Develop Capabilities: Digital Certificates

Before compromising a victim, adversaries may create self-signed SSL/TLS certificates that can be used during targeting. SSL/TLS certificates are designed to instill trust. They include information about the key, information about its owner's identity, and the digital signature of an entity that has verified the certificate's contents are correct. If the signature is valid, and the person examining the certificate trusts the signer, then they know they can use that key to communicate with its owner. In the case of self-signing, digital certificates will lack the element of trust associated with the signature of a third-party certificate authority (CA).

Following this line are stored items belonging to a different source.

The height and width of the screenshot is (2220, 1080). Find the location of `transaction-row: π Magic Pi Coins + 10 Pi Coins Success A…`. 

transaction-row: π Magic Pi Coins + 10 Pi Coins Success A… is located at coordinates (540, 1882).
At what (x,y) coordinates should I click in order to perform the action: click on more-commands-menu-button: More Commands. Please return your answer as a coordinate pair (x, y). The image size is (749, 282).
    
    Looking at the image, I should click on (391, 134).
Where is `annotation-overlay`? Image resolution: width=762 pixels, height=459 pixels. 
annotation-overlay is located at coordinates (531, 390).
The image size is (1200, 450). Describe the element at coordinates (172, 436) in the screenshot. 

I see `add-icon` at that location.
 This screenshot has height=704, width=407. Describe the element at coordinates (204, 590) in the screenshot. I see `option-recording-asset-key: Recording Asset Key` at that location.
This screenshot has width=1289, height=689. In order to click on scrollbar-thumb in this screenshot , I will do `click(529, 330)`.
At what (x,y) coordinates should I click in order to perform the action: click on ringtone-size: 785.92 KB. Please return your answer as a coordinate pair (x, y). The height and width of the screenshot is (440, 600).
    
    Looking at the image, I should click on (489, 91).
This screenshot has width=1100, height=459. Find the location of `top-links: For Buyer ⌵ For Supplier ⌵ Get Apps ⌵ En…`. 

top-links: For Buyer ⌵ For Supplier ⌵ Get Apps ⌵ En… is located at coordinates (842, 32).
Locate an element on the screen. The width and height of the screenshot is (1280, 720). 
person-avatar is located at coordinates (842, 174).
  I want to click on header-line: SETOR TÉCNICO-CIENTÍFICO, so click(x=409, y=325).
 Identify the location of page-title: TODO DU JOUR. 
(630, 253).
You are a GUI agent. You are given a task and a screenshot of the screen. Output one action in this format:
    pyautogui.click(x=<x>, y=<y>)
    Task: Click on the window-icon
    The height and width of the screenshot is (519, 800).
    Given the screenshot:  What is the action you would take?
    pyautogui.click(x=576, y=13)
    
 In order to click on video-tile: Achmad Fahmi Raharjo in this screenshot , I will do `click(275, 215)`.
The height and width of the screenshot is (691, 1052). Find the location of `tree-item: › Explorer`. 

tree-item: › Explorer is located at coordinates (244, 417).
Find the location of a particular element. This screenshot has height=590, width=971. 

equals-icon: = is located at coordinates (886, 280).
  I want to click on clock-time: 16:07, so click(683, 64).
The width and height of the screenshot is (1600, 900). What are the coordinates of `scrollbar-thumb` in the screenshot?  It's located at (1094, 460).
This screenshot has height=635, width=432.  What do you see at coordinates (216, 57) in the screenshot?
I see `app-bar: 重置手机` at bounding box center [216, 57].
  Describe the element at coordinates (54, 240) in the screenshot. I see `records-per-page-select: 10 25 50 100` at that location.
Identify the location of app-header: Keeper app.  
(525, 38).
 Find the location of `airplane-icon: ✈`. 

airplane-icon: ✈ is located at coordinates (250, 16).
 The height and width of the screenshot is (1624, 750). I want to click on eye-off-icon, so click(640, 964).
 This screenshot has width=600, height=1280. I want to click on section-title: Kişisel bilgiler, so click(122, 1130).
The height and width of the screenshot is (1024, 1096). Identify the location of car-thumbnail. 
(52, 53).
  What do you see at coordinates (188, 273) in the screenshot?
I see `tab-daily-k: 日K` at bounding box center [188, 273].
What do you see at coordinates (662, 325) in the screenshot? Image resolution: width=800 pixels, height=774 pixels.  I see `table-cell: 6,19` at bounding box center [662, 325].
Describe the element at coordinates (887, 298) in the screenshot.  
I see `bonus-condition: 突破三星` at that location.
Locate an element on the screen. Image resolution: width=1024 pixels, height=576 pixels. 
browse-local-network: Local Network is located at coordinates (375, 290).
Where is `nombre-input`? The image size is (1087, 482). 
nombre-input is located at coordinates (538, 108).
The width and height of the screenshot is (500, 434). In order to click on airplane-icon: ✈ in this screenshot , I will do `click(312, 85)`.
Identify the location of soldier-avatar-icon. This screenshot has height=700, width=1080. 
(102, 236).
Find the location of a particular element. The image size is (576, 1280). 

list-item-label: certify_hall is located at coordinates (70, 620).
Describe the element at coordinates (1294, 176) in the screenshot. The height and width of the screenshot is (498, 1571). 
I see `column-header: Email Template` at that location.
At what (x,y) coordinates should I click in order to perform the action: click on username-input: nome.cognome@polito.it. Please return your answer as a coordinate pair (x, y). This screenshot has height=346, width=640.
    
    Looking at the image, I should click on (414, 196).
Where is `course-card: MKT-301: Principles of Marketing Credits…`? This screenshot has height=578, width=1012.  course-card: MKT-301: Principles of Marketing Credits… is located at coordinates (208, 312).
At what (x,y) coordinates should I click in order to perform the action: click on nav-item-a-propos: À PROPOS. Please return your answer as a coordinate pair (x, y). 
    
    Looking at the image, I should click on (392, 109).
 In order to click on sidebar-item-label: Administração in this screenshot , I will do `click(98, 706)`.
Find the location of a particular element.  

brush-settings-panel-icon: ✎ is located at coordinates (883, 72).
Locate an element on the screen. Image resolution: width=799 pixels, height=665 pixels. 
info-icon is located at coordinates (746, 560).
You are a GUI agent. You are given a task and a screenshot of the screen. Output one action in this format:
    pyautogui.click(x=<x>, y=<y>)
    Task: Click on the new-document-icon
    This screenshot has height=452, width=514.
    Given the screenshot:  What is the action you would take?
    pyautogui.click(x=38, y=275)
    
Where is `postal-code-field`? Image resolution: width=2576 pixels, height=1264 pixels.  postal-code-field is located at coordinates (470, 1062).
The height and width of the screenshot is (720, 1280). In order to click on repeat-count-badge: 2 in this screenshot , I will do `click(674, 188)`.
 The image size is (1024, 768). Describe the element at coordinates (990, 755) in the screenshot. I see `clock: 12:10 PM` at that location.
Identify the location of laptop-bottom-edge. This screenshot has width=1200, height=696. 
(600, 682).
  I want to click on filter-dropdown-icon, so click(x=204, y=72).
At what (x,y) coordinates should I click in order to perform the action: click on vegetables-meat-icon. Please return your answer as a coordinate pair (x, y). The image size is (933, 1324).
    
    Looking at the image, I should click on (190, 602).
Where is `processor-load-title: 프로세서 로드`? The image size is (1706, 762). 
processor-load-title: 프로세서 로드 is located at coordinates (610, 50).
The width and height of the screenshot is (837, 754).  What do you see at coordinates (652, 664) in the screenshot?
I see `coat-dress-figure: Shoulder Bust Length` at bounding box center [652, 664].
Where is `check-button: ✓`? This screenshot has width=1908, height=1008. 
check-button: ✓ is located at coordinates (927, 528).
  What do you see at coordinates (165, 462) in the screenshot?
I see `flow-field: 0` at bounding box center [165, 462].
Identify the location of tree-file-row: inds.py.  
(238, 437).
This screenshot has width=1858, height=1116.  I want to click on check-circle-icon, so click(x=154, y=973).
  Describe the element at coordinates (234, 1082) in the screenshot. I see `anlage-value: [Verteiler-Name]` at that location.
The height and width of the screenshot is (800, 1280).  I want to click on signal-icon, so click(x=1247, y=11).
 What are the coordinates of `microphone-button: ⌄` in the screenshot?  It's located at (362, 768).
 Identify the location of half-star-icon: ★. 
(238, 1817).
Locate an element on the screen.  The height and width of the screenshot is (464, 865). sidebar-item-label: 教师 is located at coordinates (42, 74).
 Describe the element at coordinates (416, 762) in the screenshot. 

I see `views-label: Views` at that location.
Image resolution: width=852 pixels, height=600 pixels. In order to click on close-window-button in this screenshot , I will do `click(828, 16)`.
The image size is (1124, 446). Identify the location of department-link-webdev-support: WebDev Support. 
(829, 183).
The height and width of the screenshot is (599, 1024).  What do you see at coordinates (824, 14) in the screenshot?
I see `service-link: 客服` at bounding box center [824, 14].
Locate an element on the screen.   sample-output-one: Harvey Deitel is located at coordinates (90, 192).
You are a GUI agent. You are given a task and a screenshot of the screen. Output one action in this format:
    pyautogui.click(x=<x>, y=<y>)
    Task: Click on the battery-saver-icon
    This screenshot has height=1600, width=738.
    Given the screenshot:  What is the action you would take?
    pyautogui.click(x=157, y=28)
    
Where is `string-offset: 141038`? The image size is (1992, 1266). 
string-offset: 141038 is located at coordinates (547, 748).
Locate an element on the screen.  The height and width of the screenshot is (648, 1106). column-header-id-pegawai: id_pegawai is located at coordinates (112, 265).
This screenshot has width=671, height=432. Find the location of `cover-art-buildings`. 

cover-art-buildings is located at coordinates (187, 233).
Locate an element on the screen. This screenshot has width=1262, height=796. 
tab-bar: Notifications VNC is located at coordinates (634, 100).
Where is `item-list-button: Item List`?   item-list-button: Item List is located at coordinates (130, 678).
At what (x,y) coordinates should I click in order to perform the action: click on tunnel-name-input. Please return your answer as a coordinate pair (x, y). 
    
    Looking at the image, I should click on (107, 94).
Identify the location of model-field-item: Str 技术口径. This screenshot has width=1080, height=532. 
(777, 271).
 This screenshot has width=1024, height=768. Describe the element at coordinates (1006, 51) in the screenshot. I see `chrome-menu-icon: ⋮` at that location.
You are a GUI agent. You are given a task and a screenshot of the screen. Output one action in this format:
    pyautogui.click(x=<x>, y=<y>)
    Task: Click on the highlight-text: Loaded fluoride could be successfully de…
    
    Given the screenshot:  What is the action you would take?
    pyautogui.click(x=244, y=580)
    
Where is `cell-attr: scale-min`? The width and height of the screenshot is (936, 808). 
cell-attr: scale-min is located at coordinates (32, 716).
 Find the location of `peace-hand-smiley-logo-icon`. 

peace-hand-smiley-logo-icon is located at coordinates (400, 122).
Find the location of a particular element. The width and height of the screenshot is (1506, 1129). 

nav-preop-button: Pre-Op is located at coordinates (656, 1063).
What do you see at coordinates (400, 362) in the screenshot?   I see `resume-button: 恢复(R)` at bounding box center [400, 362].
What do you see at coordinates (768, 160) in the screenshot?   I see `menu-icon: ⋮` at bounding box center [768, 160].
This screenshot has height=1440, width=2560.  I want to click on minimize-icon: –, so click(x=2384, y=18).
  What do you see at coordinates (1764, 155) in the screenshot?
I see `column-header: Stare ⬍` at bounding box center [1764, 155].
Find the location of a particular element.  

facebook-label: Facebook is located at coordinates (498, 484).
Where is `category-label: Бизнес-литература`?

Adversaries may create self-signed SSL/TLS certificates that can be used to further their operations, such as encrypting C2 traffic (ex: Web Protocols) or even enabling Man-in-the-Middle if added to the root of trust (i.e. Install Root Certificate).

ID: T1587.003
Sub-technique of:  T1587
Tactic: Resource Development
Platforms: PRE
Data Sources: SSL/TLS certificates
Version: 1.0
Created: 01 October 2020
Last Modified: 22 October 2020

Procedure Examples

Name Description
APT29

APT29 has created self-signed digital certificates to enable mutual TLS authentication for malware.[1][2]

PROMETHIUM

PROMETHIUM has created self-signed digital certificates for use in HTTPS C2 traffic.[3]

Mitigations

Mitigation Description
Pre-compromise

This technique cannot be easily mitigated with preventive controls since it is based on behaviors performed outside of the scope of enterprise defenses and controls.

Detection

Consider use of services that may aid in the tracking of certificates in use on sites across the Internet. In some cases it may be possible to pivot on known pieces of certificate information to uncover other adversary infrastructure.[4]

Detection efforts may be focused on related behaviors, such as Web Protocols, Asymmetric Cryptography, and/or Install Root Certificate.